Key takeaways:
- Sentiment around business development companies (BDCs) has rebounded recently, although stock prices continue to reflect questions about reported net asset values (NAVs), while credit investors have required extra compensation.
- Large gaps in how similar loans are marked across BDCs are a reminder that private credit valuations can lag and shouldn’t be taken at face value.
- In the high yield bond market, defaults are happening but in a managed way, with most issuers opting for negotiated restructurings rather than disorderly bankruptcies.
On the equity side, the debate centers on NAV credibility. Investors remain skeptical of where portfolios are marked, and without better price discovery that skepticism is likely to persist.
Elevated dispersion in marks is part of the problem: For loans held across multiple BDCs, the gap between the most optimistic and most conservative managers exceeds five percentage points (see Figure 2). Rather than providing comfort, that spread signals uncertainty around true asset values and makes it harder for reported NAVs to serve as an anchor – hampering confidence in dividend sustainability and underlying earnings power.
A parallel in real estate
History offers a useful parallel. In U.S. real estate markets, after the rapid rise in interest rates in 2022–2023, private vehicles diverged sharply from publicly traded real estate investment trusts (REITs), with public markets repricing faster and more aggressively before the two ultimately converged about halfway back toward the baseline.
The lesson is not that equities are immediately “right,” but that when marks are opaque and stale, public markets tend to apply a large – and often persistent – discount until clarity emerges. Figure 3 illustrates this dynamic by comparing cumulative price returns for the S&P 500 REIT Index with the National Council of Real Estate Investment Fiduciaries (NCREIF) Property Index, a proxy for unlevered private real estate returns. Public REITs sharply underperformed their private counterparts from the first quarter of 2022 through the third quarter of 2023, but by mid-2024 the two indices had reconverged.

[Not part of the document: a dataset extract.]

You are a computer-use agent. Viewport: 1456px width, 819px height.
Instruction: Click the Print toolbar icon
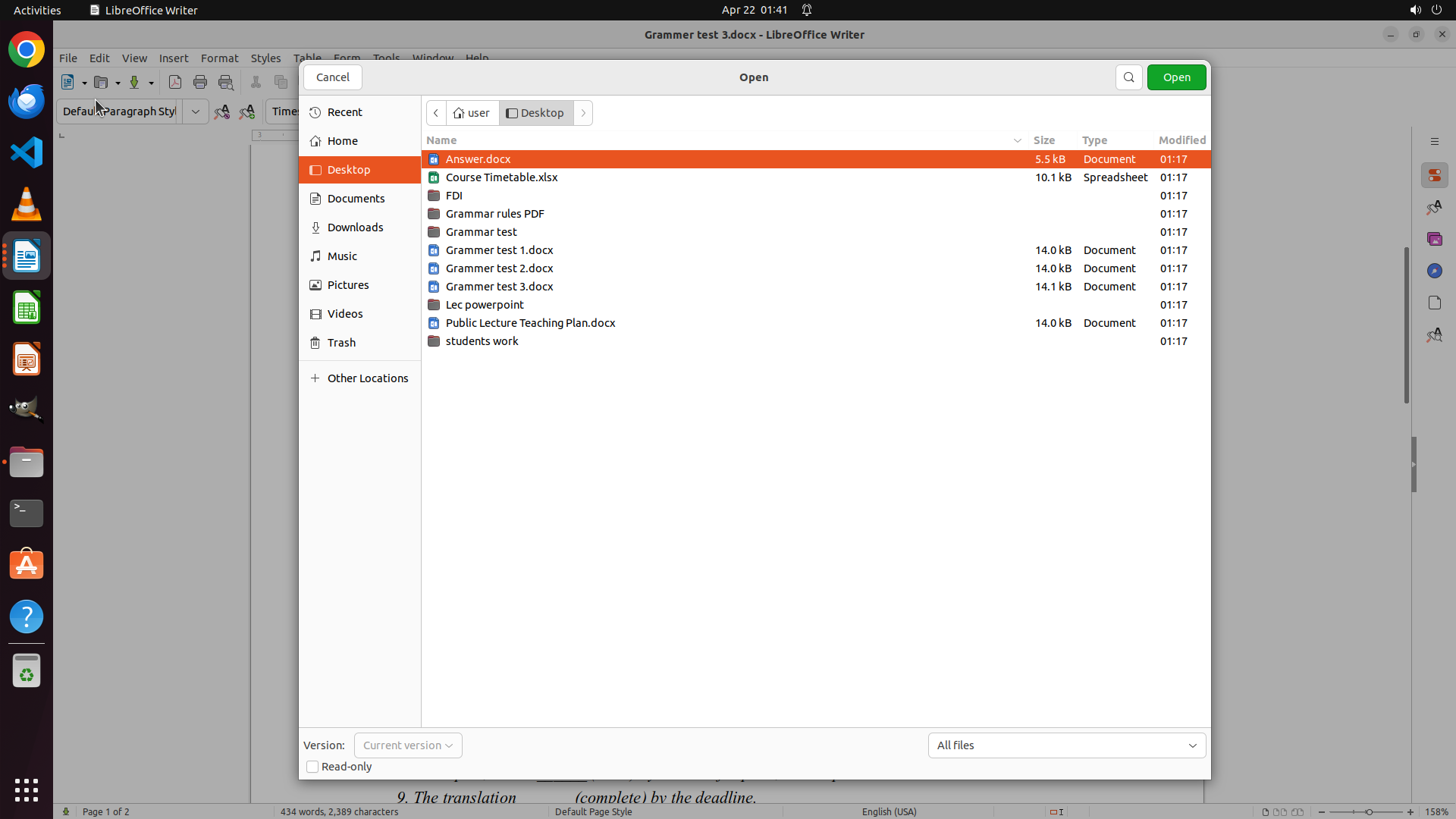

In credit, the story is different. Credit markets can be more anticipatory in some ways, demanding compensation against the risk of asset quality deterioration. To a large extent, this repricing has already occurred, with many BDC bonds trading at spread levels not too far from the index of BB bonds, the top rating tier in the high yield (HY) sector.

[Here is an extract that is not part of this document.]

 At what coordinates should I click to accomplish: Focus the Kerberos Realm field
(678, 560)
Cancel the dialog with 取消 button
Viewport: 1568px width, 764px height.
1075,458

From here, further material spread widening would likely require a more acute shock that would most plausibly come from a reassessment of balance sheet liquidity risk, particularly among non-traded BDCs. For now, that risk appears contained and supported by structural guardrails, including fund redemption limits, access to bank credit facilities, the presence of liquid assets in portfolios, and principal payments from maturing loans.

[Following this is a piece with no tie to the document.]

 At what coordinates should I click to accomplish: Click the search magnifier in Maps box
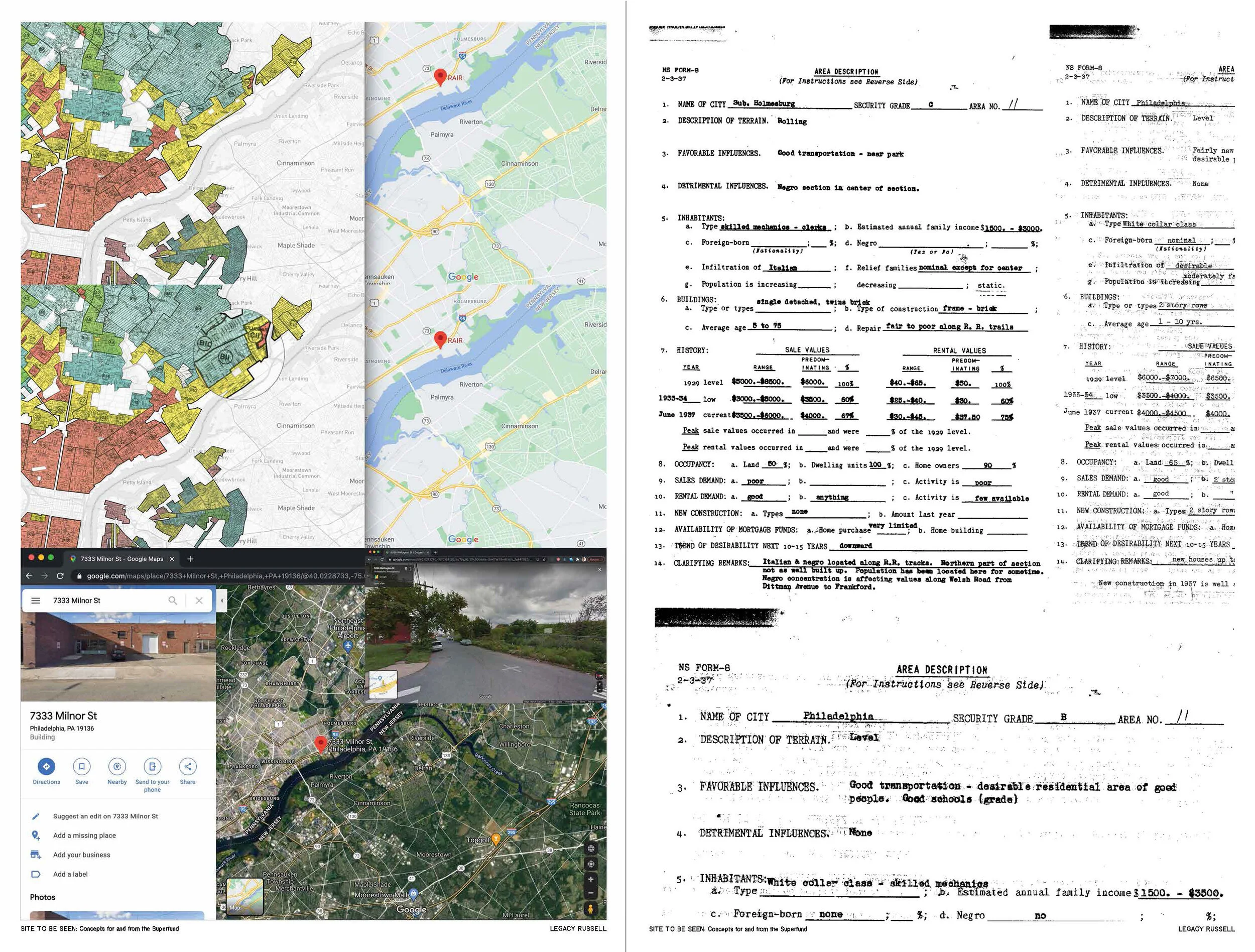point(173,600)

Distressed exchanges remain the norm for U.S. dollar high yield defaults
It has been almost 17 years since investors last experienced a true default cycle – an abrupt rise in financial distress that drives 12-month trailing default rates into the double digits. Since the global financial crisis, default rates have instead followed a stop-start pattern, with two notable but shorter-lived humps: the 2014–2015 episode that followed the onset of the shale revolution (and was largely concentrated in oil and gas), and the COVID shock, which was unusual both in its duration and in the magnitude of the policy response that followed. As Figure 4 shows, since defaults bottomed at the end of 2021, the 12-month trailing issuer-weighted default rate in the U.S. dollar (USD) HY market has been range-bound around its long-run median of 4%.
Against that backdrop, there were 20 issuer-level USD HY defaults over the first three months of 2026, according to Moody’s data, broadly in line with first quarter default counts in each of the prior three years. Importantly, distressed exchanges continue to account for the majority of default events (11 of the 20 so far this year) – a pattern that has persisted for roughly a decade (see Figure 5). A distressed exchange is an out-of-court restructuring in which an issuer offers creditors new securities or amended terms that are less favorable than originally promised (for example, a maturity extension, coupon reduction, or principal haircut) to avoid a payment default and a Chapter 11 filing.
The preference for distressed exchanges reflects their typically lower frictions relative to Chapter 11. They can be executed more quickly, with less operational disruption and less headline risk, which can help preserve employee retention and enterprise value.
For investors, these dynamics often translate into higher recoveries than in-court restructurings, although outcomes ultimately depend on the issuer’s capital structure, collateral, and the depth of the underlying business deterioration.
Michael Puempel and Gabriel Cazaubieilh contributed to this report.